ĀL TAMḠĀ

 

ĀL TAMḠĀ “red seal,” Turkish term for the supreme seal of the Mongol Il-Khans of Iran. The term also meant “document with a red seal.” Before the Mongol conquest, e.g., in Saljuq and Ḵᵛārazmšāh administration, there occur the terms tawqīʿ (equivalent to ṭoḡrā “emblem” of the ruler) and mohr “seal” (in documents from subordinate officials; H. Horst, Die Staatsverwaltung der Grosselğūqen und Ḫorazmšāhs [1038-1231], Wiesbaden, 1964). After the Il-Khans gave the red seal significance in Iran, it was used by some later dynasties, e.g., the Jalayerids; it was also found in the territory of the Golden Horde, among the Timurids, and, according to Ebn Baṭṭūṭa, in India—i.e., throughout the western half of the Mongol realm (Doerfer, Elemente II, pp. 555-60, 563). The red seal undoubtedly derives from the chancellery practice of the Uighur Turks, from whom the Mongols took their script along with other cultural borrowings. The use of red or black seals derives ultimately from Chinese practice (see M. Weiers, “Mongolische Reisebegleitschreiben aus Čaγatai,” Zentralasiatische Studien 1, 1967, p. 32).

Turkish āl “warm red” (shading into orange or coral) contrasts with qïzïl “cold, dull red” (shading into violet). In modern usage āl denotes the Turkish flag, blood, and cheek; qïzïl means red gold, fire, scarlet fever, and red clover (I. Laude-Cirtautas, Der Gebrauch der Farbbezeichnungen im Türkischen, Wiesbaden, 1961, pp. 50-59). Arabic sources (Maḥmūd Kāšḡarī, 5th/11th cent., and Mamluk sources, 8th/14th cent.) confirm this contrast. The tamḡā “mark of ownership” originally identified the communal property of a kinship group or tribe. It occurred chiefly as a cattle brand but also on such objects as vases; it was also scratched on stones bearing inscriptions. It contrasted with the ṭoḡrā (Middle Turkish tuḡraḡ), an individual’s symbol (later often represented by a device of reign, valid for the respective ruler).

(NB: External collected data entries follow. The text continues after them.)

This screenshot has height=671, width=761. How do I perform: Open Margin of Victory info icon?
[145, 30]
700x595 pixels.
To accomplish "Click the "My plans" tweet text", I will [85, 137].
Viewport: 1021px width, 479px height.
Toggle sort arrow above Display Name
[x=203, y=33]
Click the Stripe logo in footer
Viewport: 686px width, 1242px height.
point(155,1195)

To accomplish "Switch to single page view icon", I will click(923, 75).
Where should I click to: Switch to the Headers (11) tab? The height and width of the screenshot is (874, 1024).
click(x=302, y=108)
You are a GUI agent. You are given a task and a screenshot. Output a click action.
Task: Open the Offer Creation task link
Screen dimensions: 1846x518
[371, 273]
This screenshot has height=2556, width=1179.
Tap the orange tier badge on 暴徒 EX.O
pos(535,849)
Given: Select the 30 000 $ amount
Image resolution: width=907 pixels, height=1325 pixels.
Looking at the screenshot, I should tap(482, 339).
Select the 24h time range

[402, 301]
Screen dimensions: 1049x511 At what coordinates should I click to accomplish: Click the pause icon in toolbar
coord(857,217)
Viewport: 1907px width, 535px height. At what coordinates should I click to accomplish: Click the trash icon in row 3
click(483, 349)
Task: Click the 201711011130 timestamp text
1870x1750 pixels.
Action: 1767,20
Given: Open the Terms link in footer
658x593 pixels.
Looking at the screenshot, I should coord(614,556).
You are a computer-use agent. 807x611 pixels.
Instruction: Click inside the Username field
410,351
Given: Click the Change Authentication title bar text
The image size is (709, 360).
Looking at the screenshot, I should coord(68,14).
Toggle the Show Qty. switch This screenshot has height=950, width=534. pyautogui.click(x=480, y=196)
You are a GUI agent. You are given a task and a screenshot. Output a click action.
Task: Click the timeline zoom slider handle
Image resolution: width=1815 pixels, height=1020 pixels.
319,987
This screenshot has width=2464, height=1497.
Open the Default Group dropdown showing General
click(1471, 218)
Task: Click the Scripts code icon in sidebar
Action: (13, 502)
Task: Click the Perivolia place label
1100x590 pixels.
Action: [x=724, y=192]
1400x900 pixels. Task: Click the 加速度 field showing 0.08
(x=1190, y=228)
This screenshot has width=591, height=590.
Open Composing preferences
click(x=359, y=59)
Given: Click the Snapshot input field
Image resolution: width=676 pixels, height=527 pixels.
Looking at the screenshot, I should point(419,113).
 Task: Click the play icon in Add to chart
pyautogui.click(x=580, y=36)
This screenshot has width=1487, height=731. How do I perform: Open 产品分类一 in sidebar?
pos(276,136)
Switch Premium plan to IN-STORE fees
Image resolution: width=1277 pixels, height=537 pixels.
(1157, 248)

After the Turks acquired a chancellery practice, tamḡā came to mean “the stamping of a document as the ruler’s property,” hence “originating from the ruler,” hence “seal.”

In the Mongol period āl tamḡās were square or at least four-sided (see Mostaert and Cleaves, “Documents,” plates). Ḡāzān (694-703/1295-1304) wanted to introduce round seals on the grounds that this shape is the most perfect (Rašīd-al-dīn, Geschichte Ġāzān-Ḫān’s, ed. K. Jahn, London, 1940, p. 96). This practice eventually was adopted. The oldest round seal, that of the Jalayerid Solṭān Ḥosayn, dates to 780/1378 (Herrmann, “Solṭān Ḥoseyn,” p. 153; idem, “Qara Yūsof,” p. 237). Subsequent Timurid seals were round (Herrmann, “Urkunden-Funde,” p. 259).

The oldest red seals were inscribed in Mongolian or Chinese. The text conveyed the ruler’s supreme power. The seal in Mongolian on Küyüg’s letter to Pope Innocent IV, dated 1246, reads: “(Relying) on the power of everlasting heaven. An edict of the sea monarch [i.e., ruler of all the lands surrounded by the Great Ocean] of the great Mongolian people. If it comes into the hands of subjugated or rebellious nations, let them honor and fear it” (Mostaert and Cleaves, “Documents,” pp. 485-95, pl. VIII; see also P. Pelliot, “Les mongols et la papauté,” Revue de l’Orient Chrétien 23, 1922-23, pp. 3-30). Three sealings inscribed in Chinese have been found, belonging to (1) Arḡūn and Abaqa (1267 or 1279, Tehran document II), (2) Ḡāzān (1302), (3) Olǰāytū (1305) and Abū Saʿīd (720/1320; for these see Mostaert and Cleaves, plates). Thus rulers had different seals but also used earlier seals.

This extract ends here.